Stored records:
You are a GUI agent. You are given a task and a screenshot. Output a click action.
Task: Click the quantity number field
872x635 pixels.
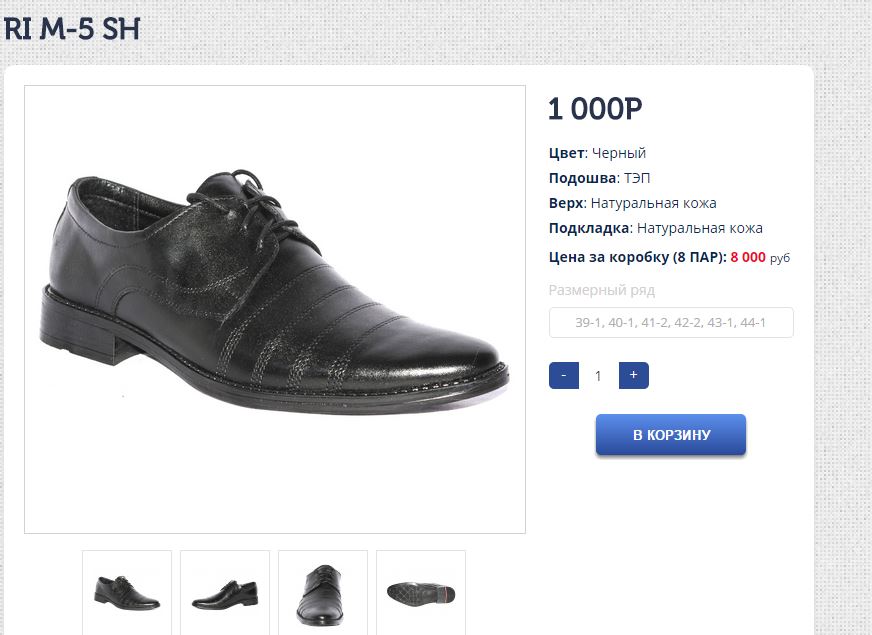point(598,376)
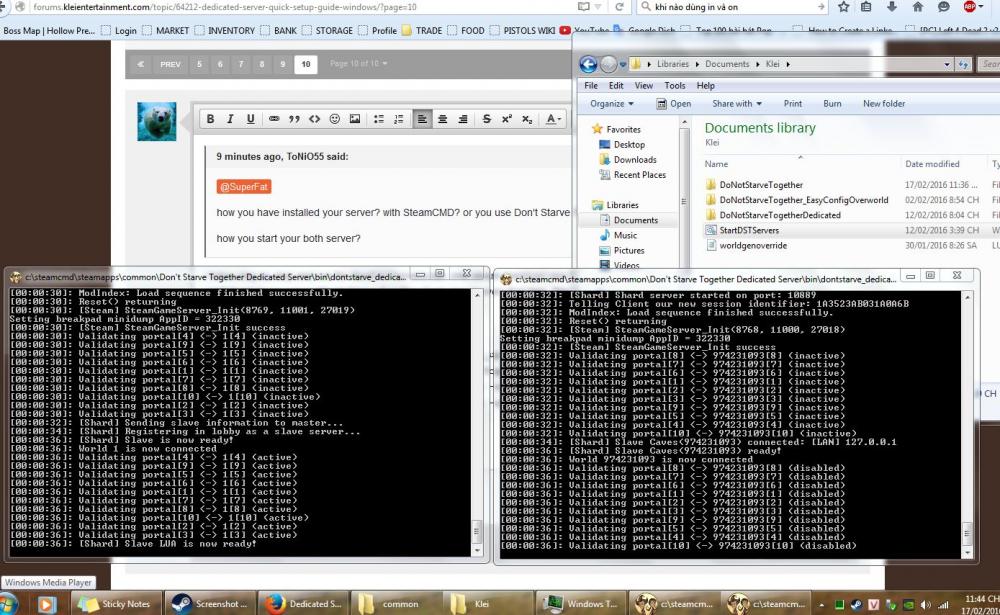Open the font color dropdown in editor
This screenshot has height=615, width=1000.
click(553, 119)
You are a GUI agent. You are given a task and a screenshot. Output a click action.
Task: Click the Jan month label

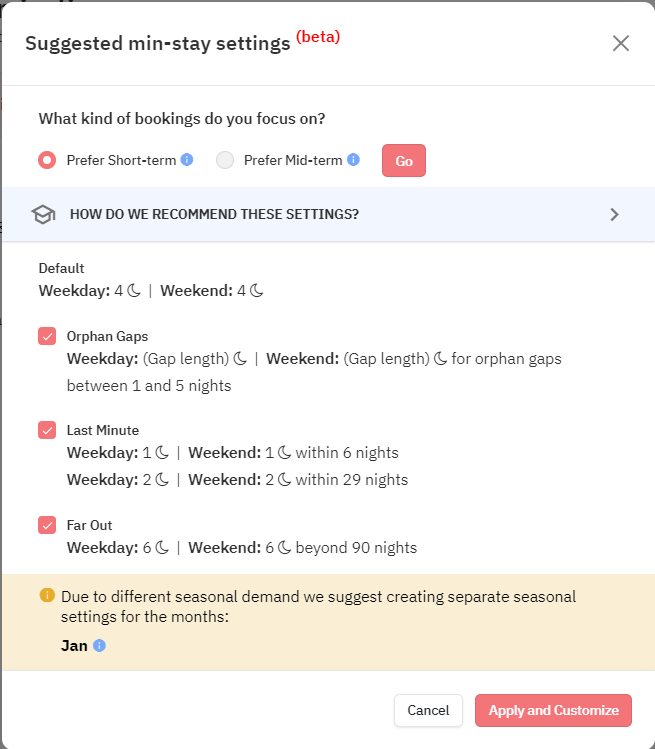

• _Task to complete_
Copy every record exactly, without the pictures.

• _Solution_
You are a GUI agent. You are given a task and a screenshot. Output a click action.
Task: Click the quantity number field
872x635 pixels.
point(598,376)
Open the font color dropdown in editor
This screenshot has height=615, width=1000.
click(553, 119)
You are a GUI agent. You are given a task and a screenshot. Output a click action.
Task: Click the Jan month label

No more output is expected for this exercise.